== AZIONI DA SVOLGERE ==
#1 Traduci in inglese questa frase del brano sulla Vespa 400: "Le linee di montaggio iniziarono a sfornare circa 30 vetture al giorno, ma l’obiettivo era quello di arrivare a 100."
#2 Cita le righe dei dati forniti, da quella che contiene "The image size is (1024, 585)." giù fino all'ultima, entrambe comprese. Non riportare le immagini.

== BRANO DI TESTO ==

Un’altra particolarità era il posizionamento della batteria da 12volt situata anteriormente, sotto il vano bagagli ed estraibile aprendo uno sportello situato al centro della calandra. La configurazione era un 2+2 posti, le portiere aerano d’apertura antivento. Tre le versioni approntate: Luxe, Tourisme e GT. Dopo il collaudo de primi tre prototipi nati nello stabilimento di Pontedera i responsabili della Piaggio ebbero un incontro con Vittorio Valletta, presidente della Fiat che proprio in quel periodo stava sviluppando la Nuova Fiat 500. Valletta fece osservare come fosse commercialmente più conveniente non intralciarsi nel mercato a vicenda, per lo meno in territorio nazionale. La scelta di trasferire tutto in Francia fu, quindi, un passo obbligato, solo un centinaio di modelli vennero previsti per la vendita in Italia. Presentata al Salone dell’Automobile di Parigi nel 1957 ebbe un buon successo e arrivò, in pochi mesi, a raccogliere oltre 20mila prenotazioni. A suo vantaggio aveva un design accattivante, le misure ridotte, era confortevole ed elegante, e, per lo standard dell’epoca, aveva un bicilindrico che la rendeva particolarmente scattante. A cui si aggiungevano la facilità di guida, il riscaldamento montato di serie e il tetto apribile in tela. Potenzialmente era un mezzo particolarmente gradito dalle signore della buona borghesia in vena di autonomia locomotoria. Le linee di montaggio iniziarono a sfornare circa 30 vetture al giorno, ma l’obiettivo era quello di arrivare a 100. Il problema fu l’arrivo sul mercato della 500 che distrusse le potenzialità della Vespa 400 e ne decretò la rapida fine, trasformandola in oggetto ricercato di culto collezionistico. Soprattutto in Estremo Oriente. (Fabio Schiavo)

== DATI FORNITI ==
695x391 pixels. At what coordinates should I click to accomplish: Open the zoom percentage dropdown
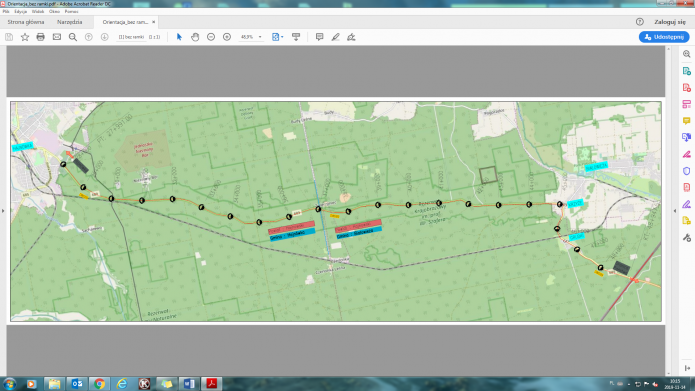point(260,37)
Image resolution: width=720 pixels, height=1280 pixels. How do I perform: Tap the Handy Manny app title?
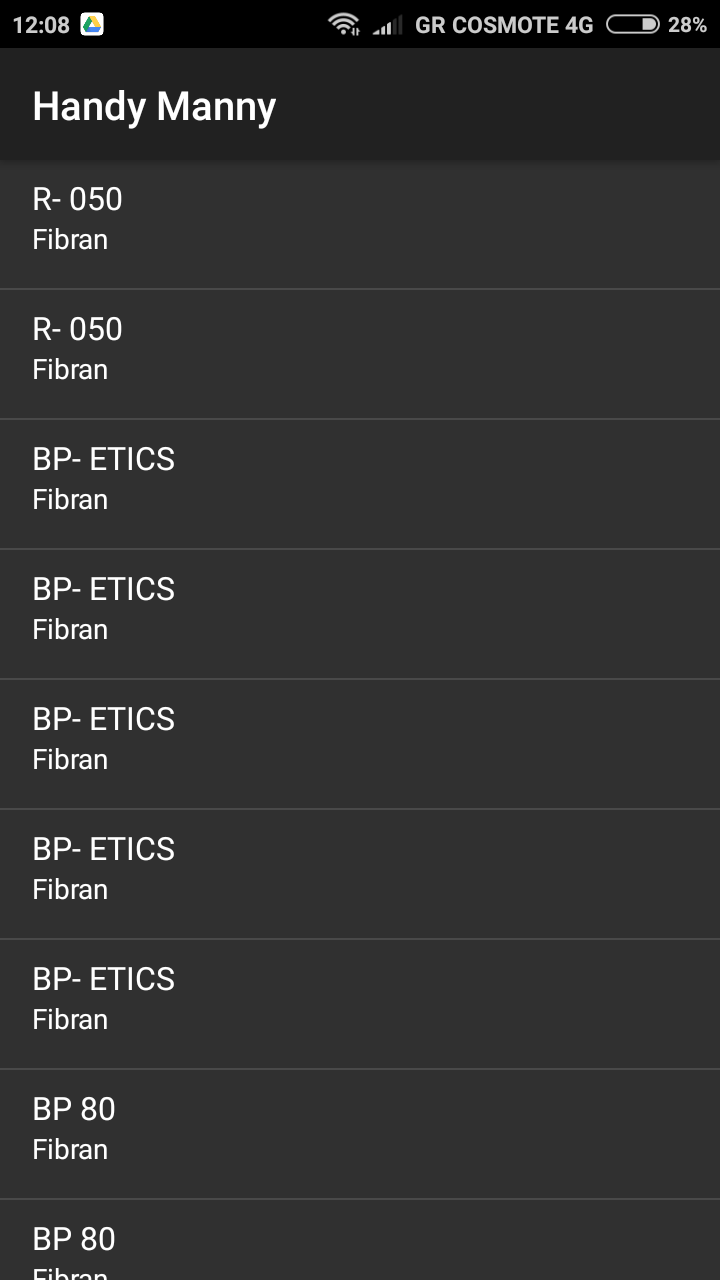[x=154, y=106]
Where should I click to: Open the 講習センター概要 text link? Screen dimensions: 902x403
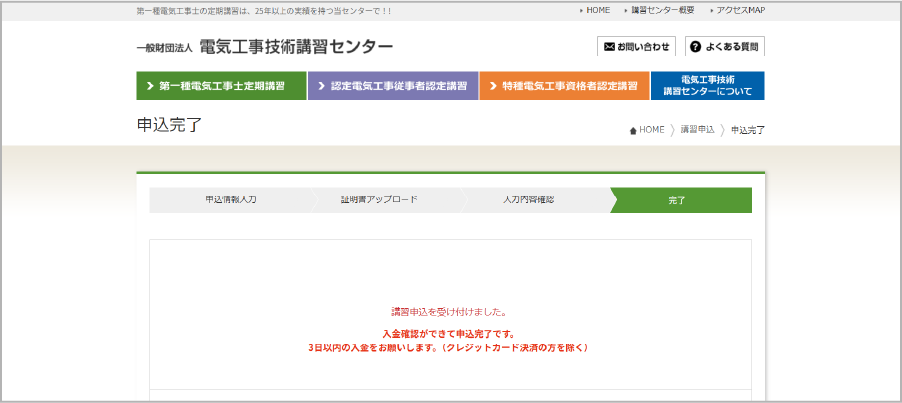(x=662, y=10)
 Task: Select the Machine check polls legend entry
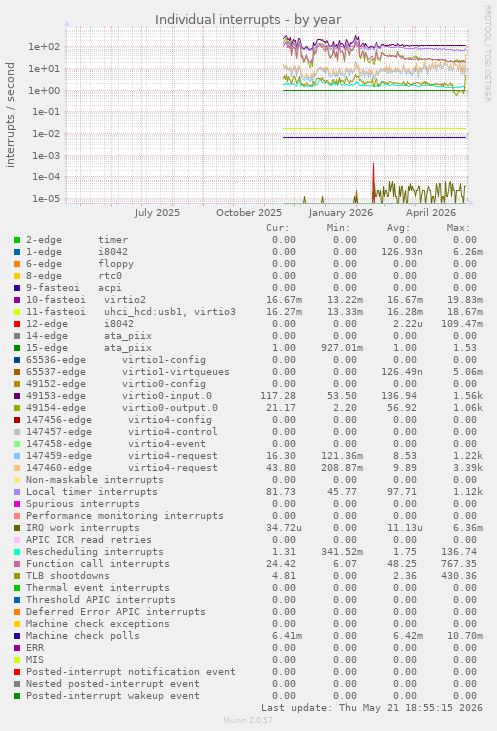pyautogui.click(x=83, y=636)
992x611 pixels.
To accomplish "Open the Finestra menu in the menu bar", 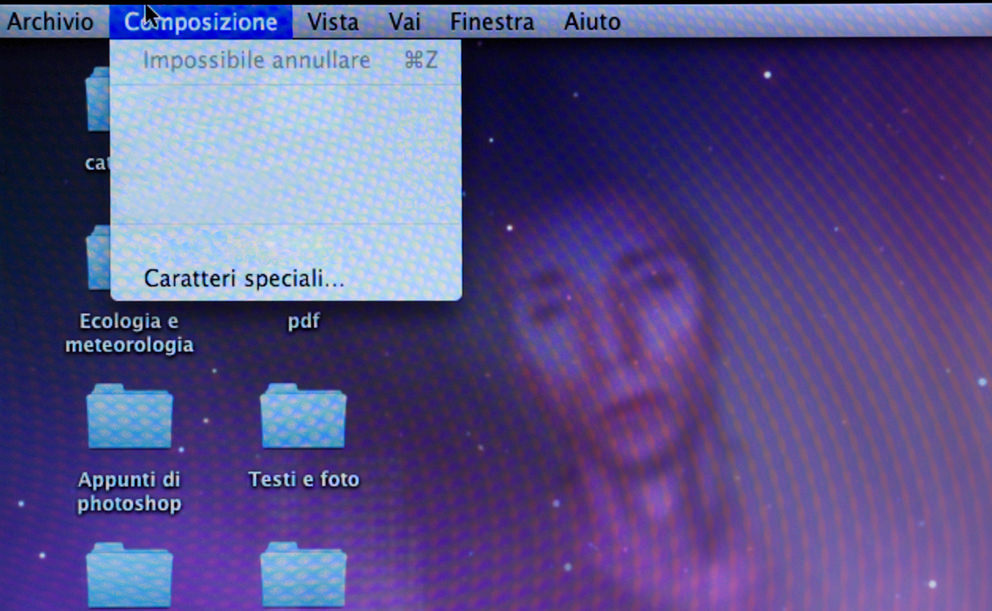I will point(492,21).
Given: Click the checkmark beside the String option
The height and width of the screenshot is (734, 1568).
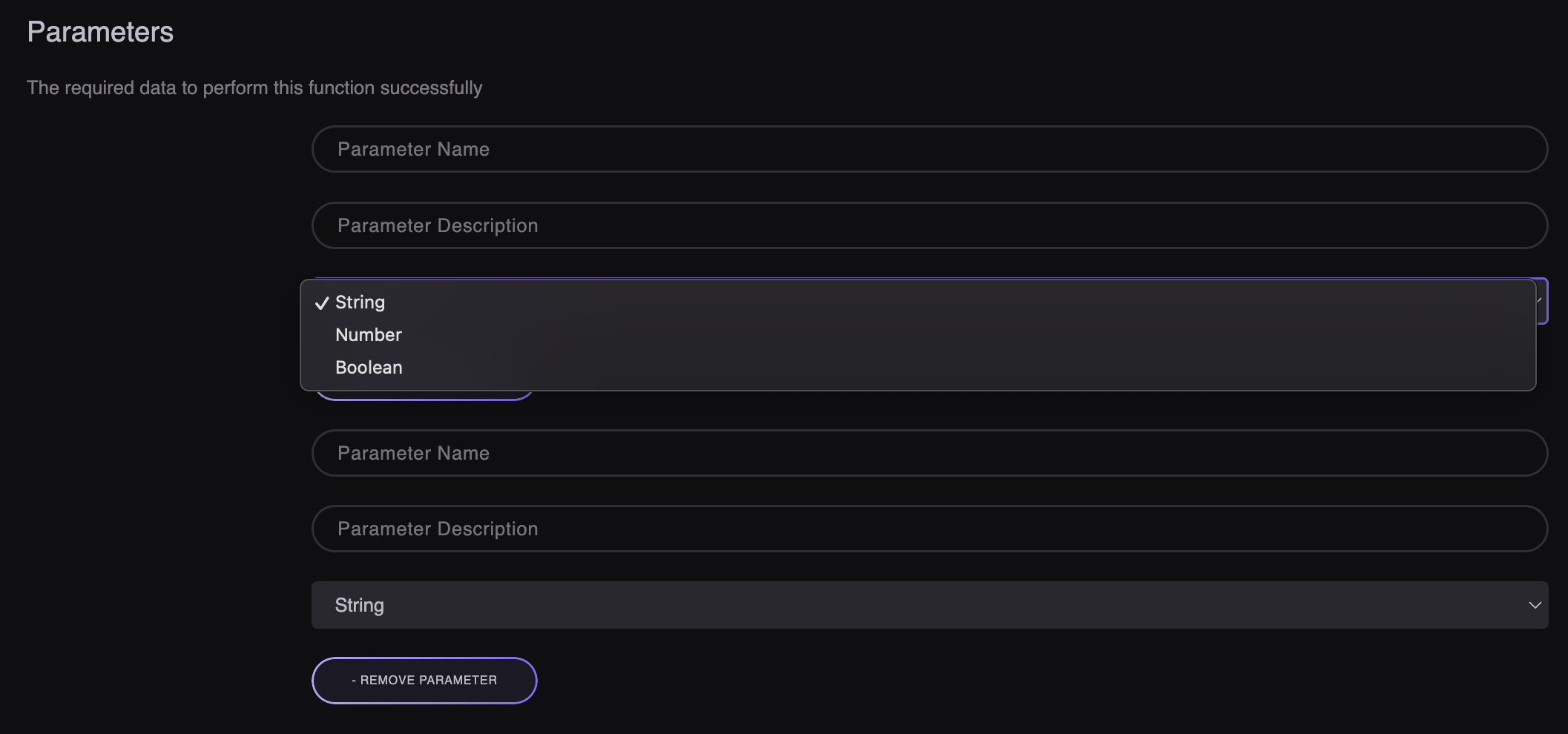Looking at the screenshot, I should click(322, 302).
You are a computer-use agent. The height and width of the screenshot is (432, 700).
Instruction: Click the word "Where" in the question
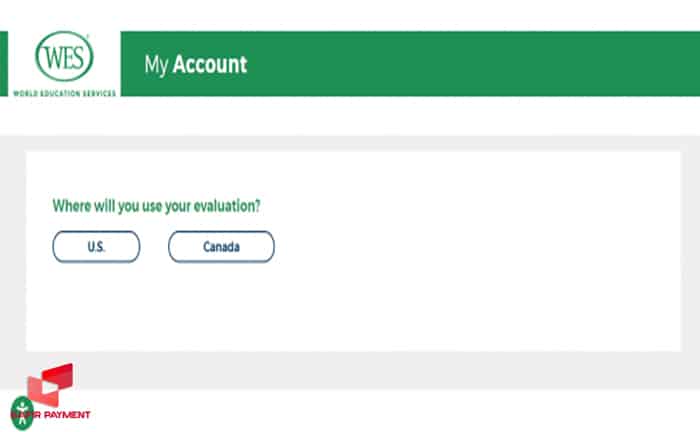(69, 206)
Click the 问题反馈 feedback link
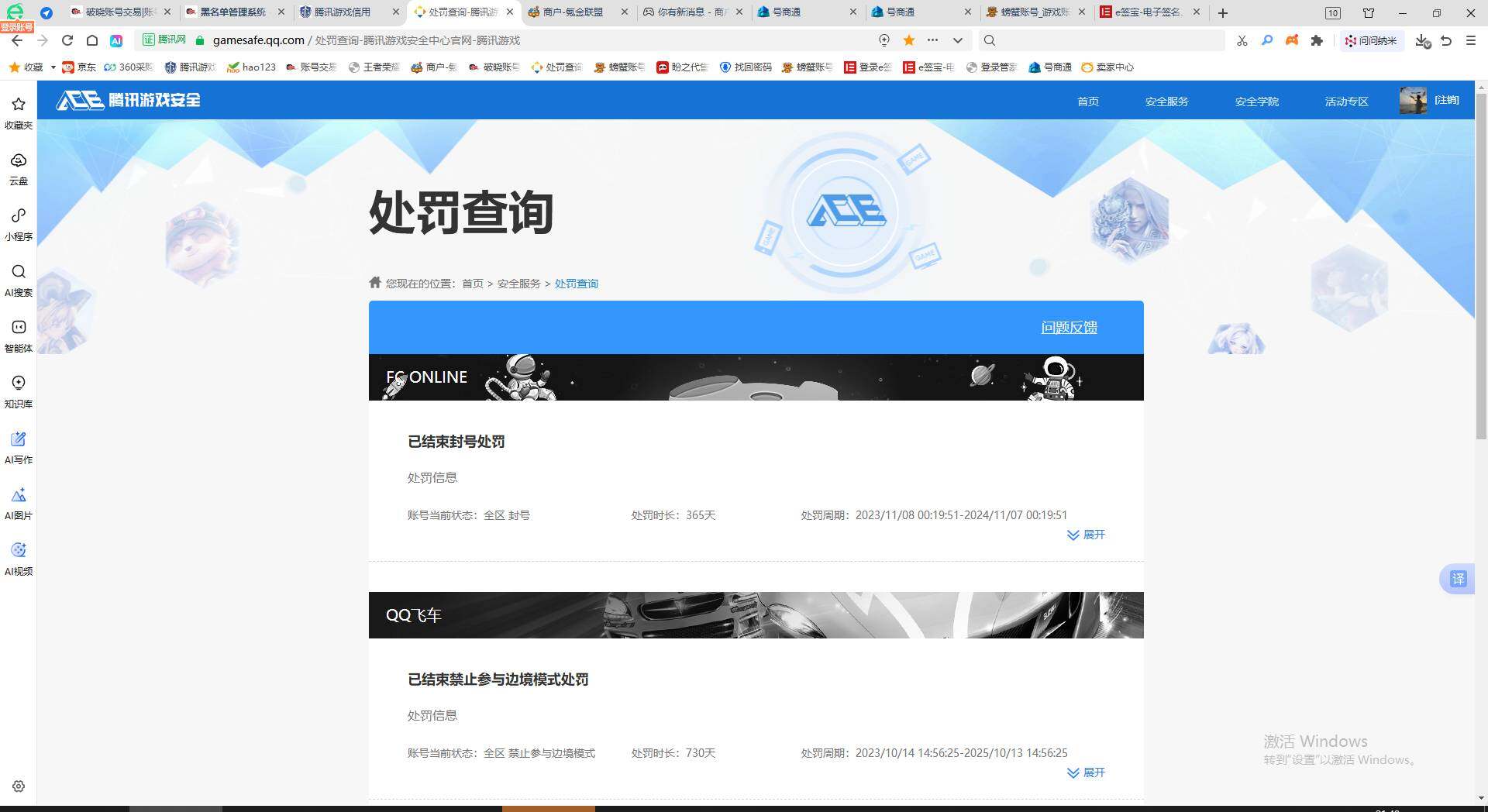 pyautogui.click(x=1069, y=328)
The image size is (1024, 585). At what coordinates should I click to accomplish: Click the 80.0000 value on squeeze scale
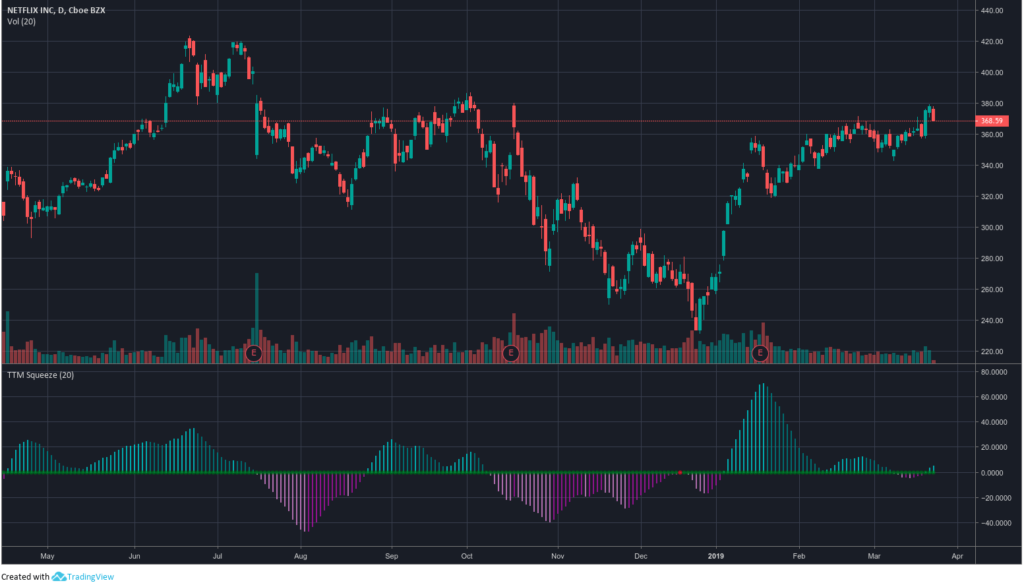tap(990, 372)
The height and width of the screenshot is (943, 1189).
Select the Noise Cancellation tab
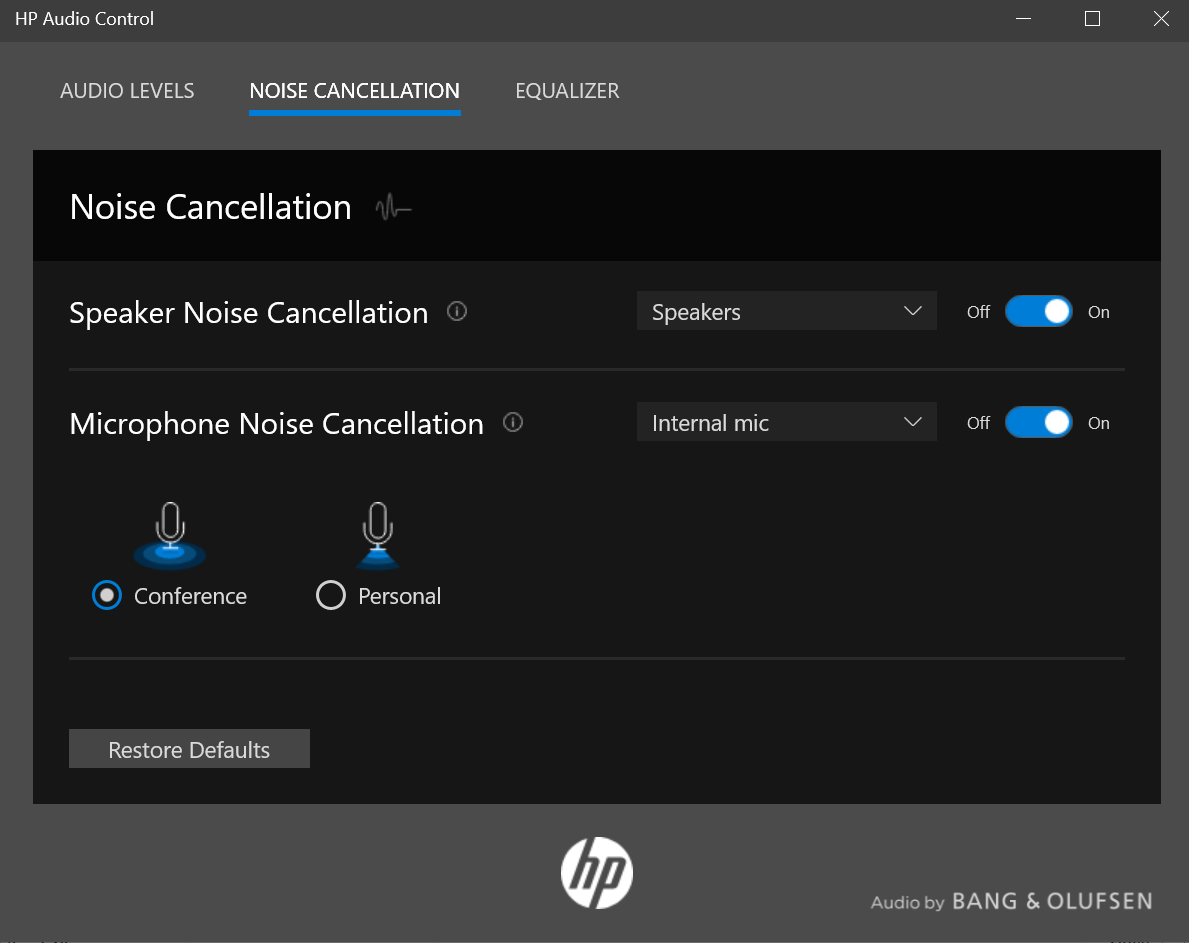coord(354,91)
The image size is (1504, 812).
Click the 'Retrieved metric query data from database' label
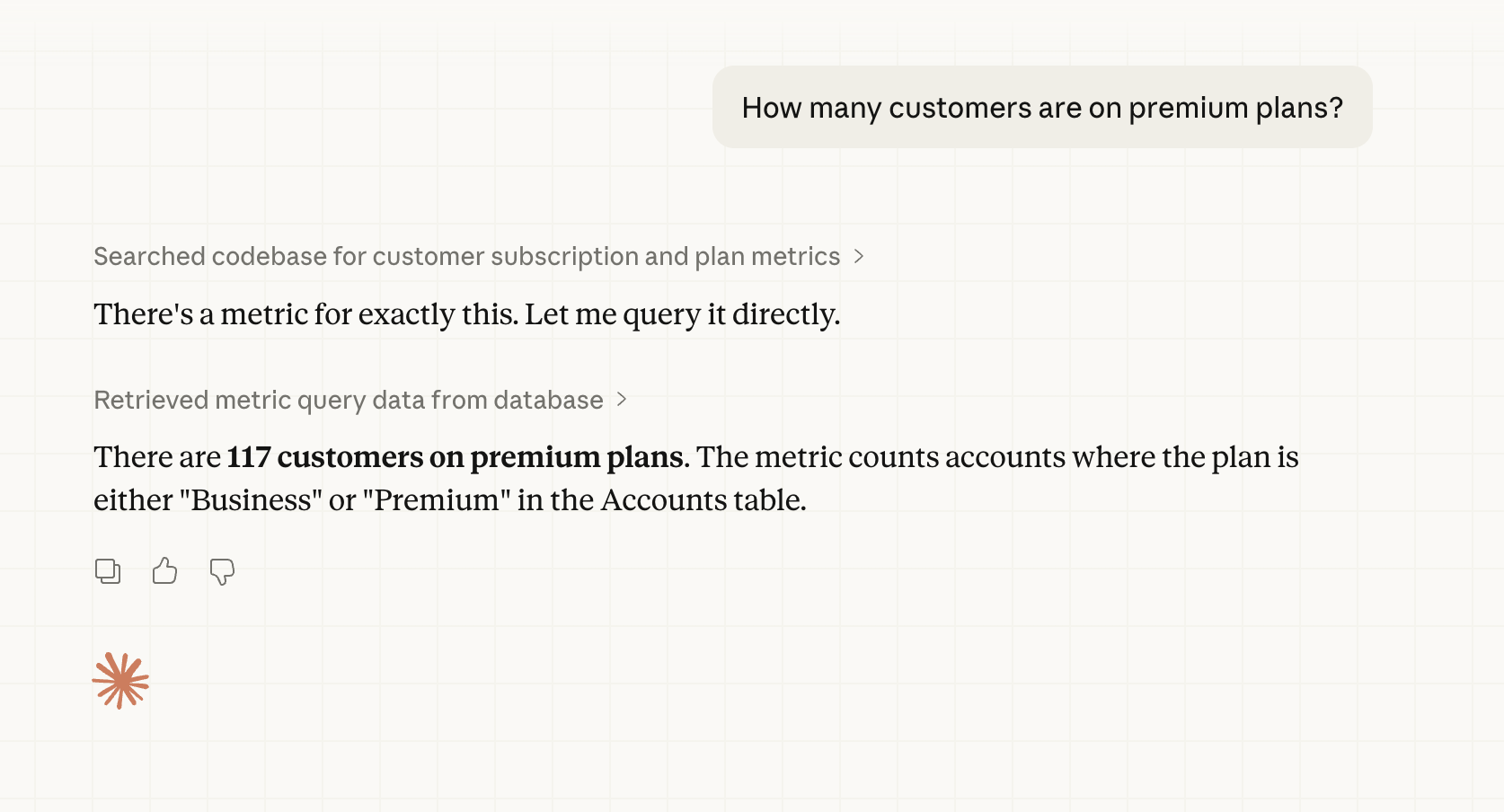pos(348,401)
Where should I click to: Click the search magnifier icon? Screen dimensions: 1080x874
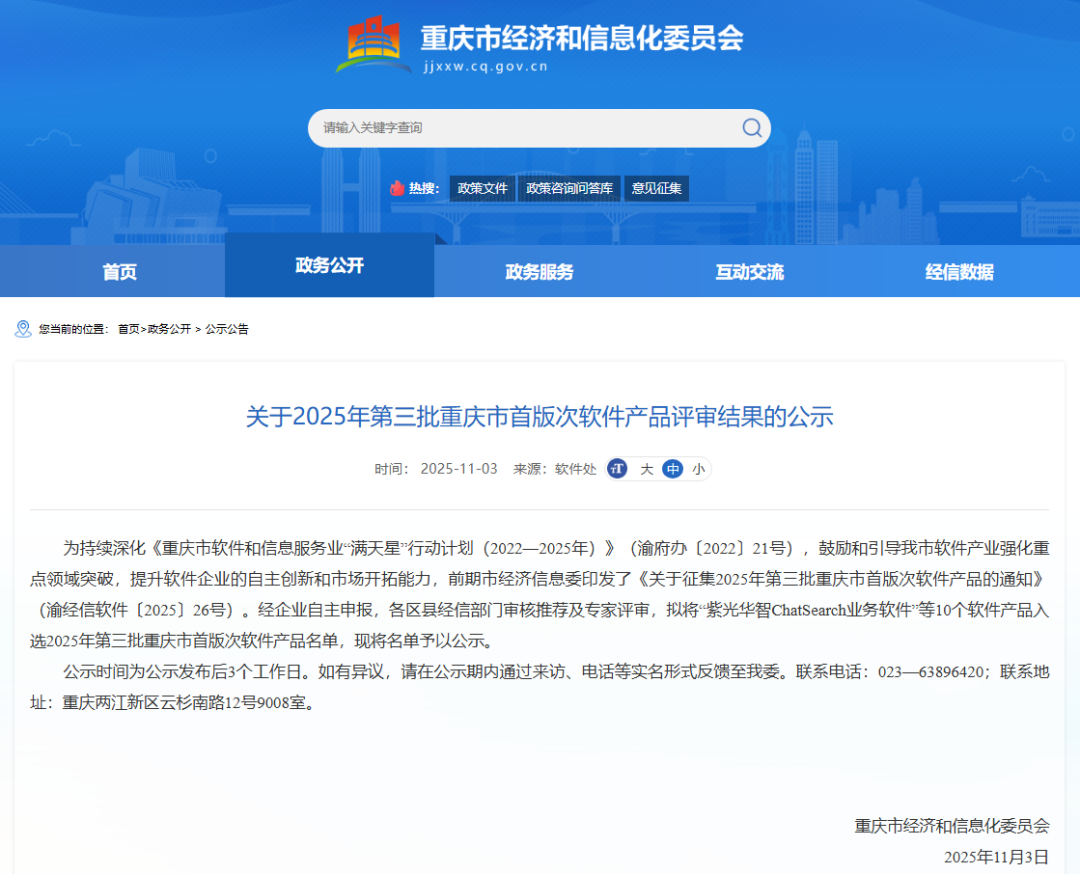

== ESITI PER COMPITO ==
#1 The assembly lines began turning out about 30 cars a day, but the goal was to reach 100.

#2
The image size is (1024, 585). At what coordinates should I click to accomplish: Click the 80.0000 value on squeeze scale
tap(990, 372)
The height and width of the screenshot is (943, 1189).
Select the Noise Cancellation tab
coord(354,91)
The image size is (1504, 812).
Click the 'Retrieved metric query data from database' label
pos(348,401)
Where should I click to: Click the search magnifier icon? Screen dimensions: 1080x874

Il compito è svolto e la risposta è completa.